Tomar água das ‘minas’ de Arcos é seguro?
Em 2017, análises da Copasa evidenciaram contaminações por fezes humanas e por bactéria em minas nos bairros Calcita, São Judas e São Pedro
Análises da Copasa (Companhia de Saneamento de Minas Gerais) feitas em 2017 “revelaram contaminações por fezes humanas e presença da bactéria E. Coli em ‘minas’ nos bairros São Pedro, Calcita e São Judas”, em Arcos, de acordo com informações do Ministério Público (MP).
O CCO teve acesso a essa informação recentemente, motivo pelo qual enviamos um questionário à Assessoria de Comunicação da Copasa, em busca dos resultados de outras análises feitas posteriormente.
No entanto, quanto às nascentes dos bairros São Pedro, Calcita e São Judas, a Companhia respondeu que não se tem registros de análises nesses locais nos últimos anos, ou seja, depois de 2017, quando essas minas estavam contaminadas.
Nascente da avenida Dr. Moacir Dias de Carvalho
O CCO também teve acesso a um laudo de análise feita em amostra de água da mina da avenida Dr. Moacir Dias de Carvalho em 06/07/2017, onde também foram encontrados coliformes totais.
De acordo com informação da Copasa, o último de registro de análise dessa mina é de 2022 e apresentou resultado negativo para coliformes.
Já são aproximadamente três anos sem análise.
Mina da rua Bom Pastor, no bairro Bom Retiro, apresentou resultado positivo para coliformes em 2022
Em análise feita dia 22/08/17 na mina da rua Bom Pastor, também foram encontrados coliformes totais. O último de registro de análise é de 2022 e apresentou resultado positivo para coliformes, de acordo com informação da Copasa.

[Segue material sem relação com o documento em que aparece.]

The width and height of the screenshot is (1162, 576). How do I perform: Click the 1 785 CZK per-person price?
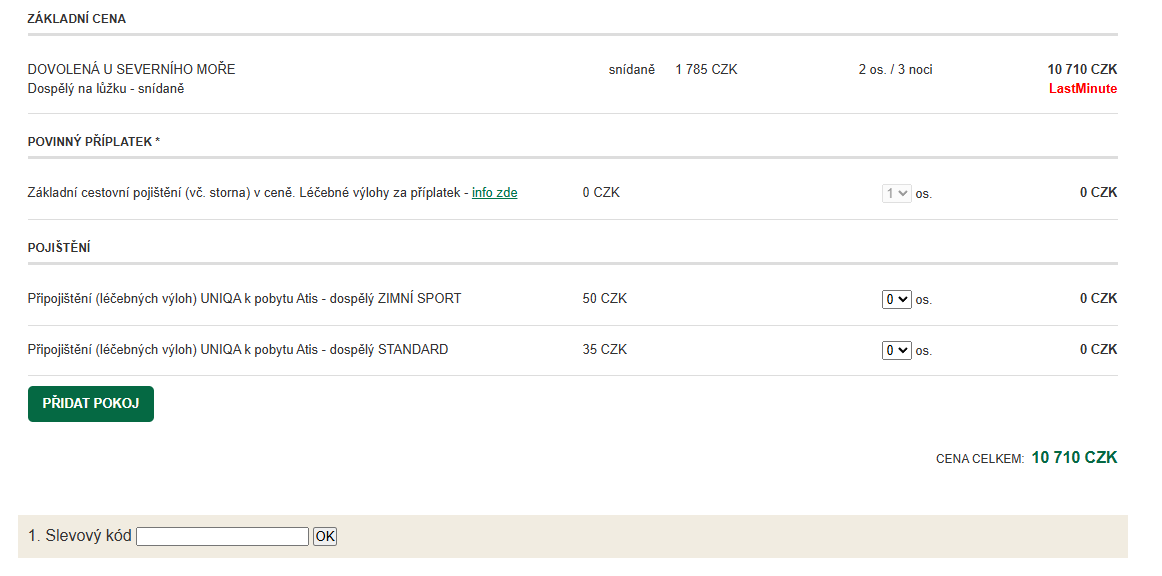706,70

As águas de todas essas minas citadas são próprias para consumo? As pessoas podem beber água dessas minas? Ou seria indicado algum tipo de "tratamento", mesmo que caseiro?
O CCO perguntou e a Assessoria de Comunicação da Copasa fez o seguinte alerta:
A Copasa não recomenda o consumo de fontes desconhecidas, cuja água não foi submetida a tratamento seguindo as diretrizes determinadas pelo Ministério da Saúde. A Companhia reitera que contaminações podem ter diversas origens, desde as naturais àquelas que resultam da ação humana, de forma intencional ou acidental. Portanto, o monitoramento da qualidade da água e o tratamento adequado são fundamentais para o consumo de uma água de qualidade pela população. A Copasa não recomenda nenhum tipo de tratamento para águas sem o devido conhecimento de suas características.
Cloro e calcário
Algumas pessoas se dizem intolerantes ao cloro usado para tratamento da água da Copasa e também mencionam resquícios de calcário na água (principalmente na região de Arcos e Pains), o que seria uma das causas de problemas nos rins.
Essas seriam algumas motivações para optar pelas águas das minas, principalmente a da avenida Dr. Moacir Dias de Carvalho e a do bairro Bom Retiro.
Quais os argumentos para evidenciar que a água tratada pela Copasa é mais segura para beber? Veja a resposta da Copasa:
As águas fornecidas pela Copasa à população de Arcos passam por um rigoroso processo de tratamento e um intenso monitoramento da qualidade. O processo se inicia com a análises da água bruta, análises durante o processo de tratamento, após o tratamento e durante sua distribuição à população. São analisadas mais de 100 substâncias que podem estar presentes na água e todos os dias são realizadas em torno de 30 análises pela equipe local.
Com relação à presença de calcário na água, todas as amostras analisadas ao longo de anos apresentam resultados abaixo dos limites estipulados pelo Ministério da Saúde.
O cloro é dosado seguindo o padrão estabelecido pelo Ministério da Saúde é e um fator de segurança para o consumo da água, pois ele inibe o desenvolvimento de agentes microbiológicos que causam doenças, garantindo a qualidade da água até o momento do consumo. Lembramos que as contaminações podem vir de diversas fontes e até mesmo do uso de recipientes inadequados e sujos para o armazenamento da água.
Por fim, a Copasa garante a qualidade da água produzida em Arcos e tranquiliza a população quanto ao seu consumo.
Quando o CCO tiver conhecimento de novas análises das águas dessas minas, daremos sequência ao tema.